'Jagger’s voice sounds phenomenal': Pat Carty dives into the Rolling Stones' new album 

Foreign Tongues features guests such as Robert Smith of The Cure, and Paul McCartney, but is it any good? 
The remaining three members of the Rolling Stones: Ron Wood, Mick Jagger, and Keith Richards. Picture: Mark Seliger

The remaining three members of the Rolling Stones: Ron Wood, Mick Jagger, and Keith Richards. Picture: Mark Seliger

When Charlie Watts passed in 2021 it looked to be finally over for the Rolling Stones. The push and pull between Watts’s swinging drums, Keith Richards’ piratically soulful guitar, and the strut and howl of Mick Jagger was the wild, elemental, life-changing sound of the greatest rock’n’roll band of all time.

But the show went on. The remaining band members finished the tour and caught us all on the hop with their first album of new material in 18 years. The biggest surprise was that 2023’s Hackney Diamonds was actually pretty good, although some critics, like this one, got slightly carried away. Still, for more than half of it, The Stones at the very least reminded you of themselves.

Suitably reenergised, they kept the ball in the air and now deliver relatively swift follow up Foreign Tongues. With some Hackney left-overs, some new songs, and a couple of covers, this one - against all odds - is pretty good too.

Alright, it’s not the greatest record ever, The Stones already having birthed that with 1972’s Exile On Main St, still humanity’s crowning glory. But it’s a sturdy construction that’ll put a smile on even the hopelessly dour and, while it doesn’t have anything quite as marvellous as Hackney’s Sweet Sounds Of Heaven, overall it’s more consistent.

The initial signs were better for a start. Unlike Angry, the generic lead Hackney single, Rough And Twisted, released under their semi-regular pseudonym The Cockroaches, has a real kick to it. Harking back to earlier days, and to 2016’s fire-stoking covers collection Blue & Lonesome, its blast of electric Chicago blues features a scuzzy central hurrah from Richards, giving Jagger something to stand on and shout from.

Second single In The Stars teleports in Richards’ patented 1970s chug with Jagger grafting a radio-friendly chorus to its raggedy chassis. Again, it’s no Tumbling Dice but it doesn’t sound like octogenarians shuffling through talent night down the old folk’s home either.

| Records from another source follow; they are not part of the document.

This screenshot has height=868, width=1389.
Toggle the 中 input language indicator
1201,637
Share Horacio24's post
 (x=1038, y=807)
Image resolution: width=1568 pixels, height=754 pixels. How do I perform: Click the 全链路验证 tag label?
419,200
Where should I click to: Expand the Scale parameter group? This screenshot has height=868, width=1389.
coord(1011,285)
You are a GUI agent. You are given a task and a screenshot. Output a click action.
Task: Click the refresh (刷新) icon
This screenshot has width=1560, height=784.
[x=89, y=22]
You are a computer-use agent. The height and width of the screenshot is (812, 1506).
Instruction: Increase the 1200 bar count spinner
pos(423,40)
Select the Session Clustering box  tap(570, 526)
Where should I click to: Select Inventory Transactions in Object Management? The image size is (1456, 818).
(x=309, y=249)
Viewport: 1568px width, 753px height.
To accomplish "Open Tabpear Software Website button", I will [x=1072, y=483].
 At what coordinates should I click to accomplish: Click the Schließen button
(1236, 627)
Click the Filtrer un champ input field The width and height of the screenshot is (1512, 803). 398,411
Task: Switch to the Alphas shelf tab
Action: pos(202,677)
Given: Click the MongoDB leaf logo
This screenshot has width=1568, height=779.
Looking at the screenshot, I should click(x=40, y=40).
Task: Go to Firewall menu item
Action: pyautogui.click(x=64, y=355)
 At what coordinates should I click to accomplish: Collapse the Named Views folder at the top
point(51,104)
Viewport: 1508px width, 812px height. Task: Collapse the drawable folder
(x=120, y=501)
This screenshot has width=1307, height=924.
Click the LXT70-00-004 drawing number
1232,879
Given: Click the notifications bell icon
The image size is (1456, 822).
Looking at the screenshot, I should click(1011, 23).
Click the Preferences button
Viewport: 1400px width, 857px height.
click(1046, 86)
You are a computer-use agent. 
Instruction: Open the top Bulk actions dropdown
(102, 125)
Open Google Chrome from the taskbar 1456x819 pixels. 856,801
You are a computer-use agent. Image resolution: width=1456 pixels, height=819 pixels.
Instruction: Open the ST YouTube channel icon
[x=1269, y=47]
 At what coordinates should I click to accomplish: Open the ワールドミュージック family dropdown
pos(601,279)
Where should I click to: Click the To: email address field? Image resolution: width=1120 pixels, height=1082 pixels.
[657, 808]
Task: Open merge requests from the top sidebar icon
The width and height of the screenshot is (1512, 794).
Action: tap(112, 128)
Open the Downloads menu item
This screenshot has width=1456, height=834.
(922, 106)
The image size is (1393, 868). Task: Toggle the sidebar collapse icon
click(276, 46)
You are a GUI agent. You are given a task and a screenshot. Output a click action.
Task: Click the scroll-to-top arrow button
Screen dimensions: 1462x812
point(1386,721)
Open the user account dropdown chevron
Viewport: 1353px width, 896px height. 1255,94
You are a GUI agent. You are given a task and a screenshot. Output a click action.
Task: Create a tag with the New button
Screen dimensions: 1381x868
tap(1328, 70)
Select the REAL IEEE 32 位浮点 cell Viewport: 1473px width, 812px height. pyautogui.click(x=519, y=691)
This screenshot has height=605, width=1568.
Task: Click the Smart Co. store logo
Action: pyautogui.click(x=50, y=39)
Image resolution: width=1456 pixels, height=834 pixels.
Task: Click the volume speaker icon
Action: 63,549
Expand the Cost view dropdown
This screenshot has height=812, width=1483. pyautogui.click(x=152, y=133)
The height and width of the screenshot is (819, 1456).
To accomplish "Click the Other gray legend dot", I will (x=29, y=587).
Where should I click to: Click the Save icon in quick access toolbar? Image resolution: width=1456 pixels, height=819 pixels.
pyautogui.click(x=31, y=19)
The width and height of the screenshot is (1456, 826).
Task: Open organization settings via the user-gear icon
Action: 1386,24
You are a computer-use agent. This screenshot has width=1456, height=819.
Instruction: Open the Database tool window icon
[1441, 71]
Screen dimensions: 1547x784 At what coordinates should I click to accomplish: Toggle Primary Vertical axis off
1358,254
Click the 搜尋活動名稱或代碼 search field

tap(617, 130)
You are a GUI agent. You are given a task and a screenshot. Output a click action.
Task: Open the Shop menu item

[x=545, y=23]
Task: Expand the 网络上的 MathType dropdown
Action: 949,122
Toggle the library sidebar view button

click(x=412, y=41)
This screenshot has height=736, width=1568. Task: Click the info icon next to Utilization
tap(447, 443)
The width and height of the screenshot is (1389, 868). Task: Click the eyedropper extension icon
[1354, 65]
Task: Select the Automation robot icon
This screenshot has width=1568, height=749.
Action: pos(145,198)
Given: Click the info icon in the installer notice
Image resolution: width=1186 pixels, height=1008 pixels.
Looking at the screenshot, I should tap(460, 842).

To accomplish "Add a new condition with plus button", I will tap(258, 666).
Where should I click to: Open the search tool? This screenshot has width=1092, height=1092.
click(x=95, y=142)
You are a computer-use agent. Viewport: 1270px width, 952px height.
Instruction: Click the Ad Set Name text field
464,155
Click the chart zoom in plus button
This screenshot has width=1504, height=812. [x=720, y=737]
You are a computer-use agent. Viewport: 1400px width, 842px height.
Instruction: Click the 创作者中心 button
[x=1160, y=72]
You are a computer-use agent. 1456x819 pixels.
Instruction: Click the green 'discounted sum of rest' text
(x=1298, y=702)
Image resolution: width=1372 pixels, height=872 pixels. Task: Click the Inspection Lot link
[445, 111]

Jagger’s voice – studio trickery notwithstanding – sounds phenomenal on both albums, and he’s the central figure here. This is no bad thing, as Sticky Fingers and Some Girls were both Mick-heavy affairs and all the better for it. He’s still trying to get the leg over during the gas Mr Charm, berates an over-enthusiastic young one with his honking falsetto in Jealous Lover, and declares the only thing that’ll stop him is a dig to the skull in the furious Hit Me In The Head, the one track with Watts behind the kit.

Always an underrated lyricist he cleverly turns the seemingly standard country ballad Ringing Hollow into a lament for what America has lost, calls out Elon Musk, and even nods ruefully at the gang’s drug-driven past in Side Effects.

The stand-out Jaggery moment however takes place during the more-than-decent cover of Amy Winehouse’s You Know I’m No Good when he directs the object of his ardour, from the bathtub, to “Lick your lips as I soap my feet.” There’s an enduring image for you.

Keith Richards, the one-time walking laboratory who scuppered the plans for a European tour, sounds subdued at times, relying on loyal lieutenant Ronnie Wood to handle the majority of the heavy guitar lifting. But his turn at the microphone for Some Of Us, a song first attempted around 1986’s Dirty Work, provides a moment of real soul. When Jagger joins the chorus and the pair then trade lines towards the end, it puts a lump in the throat of this devotee.

Yes, one could certainly argue, as their best records are about feel over precision, that producer du jour Andrew Watt’s polish is too clean and tidy, the cover art is abominable, and The Stones don’t need guest stars. Paul McCartney is back on bass for Covered In You. Red Hot Chilli Pepper Chad Smith thumps a tub on Chuck Berry’s Beautiful Delilah, done as a porch front blues to close the circle opened by their 1963 debut single, Berry’s Come On. Most incongruously of all, The Cure’s Robert Smith is also in the background, although you’d have to be told it was him.

They’re all surplus to requirements, apart from the sympathetic keyboards of Steve Winwood, because this is the Rolling Stones, refusing to go gentle into that good night, and that is enough. Whether anything here will be of interest in a year’s time remains to be seen but for now this defiant jolt of joie de vivre - missing from most bands a quarter their age - gives hope to us all. Growing old doesn’t necessarily mean calming down.

Foreign Tongues, by The Rolling Stones.
Foreign Tongues, by The Rolling Stones.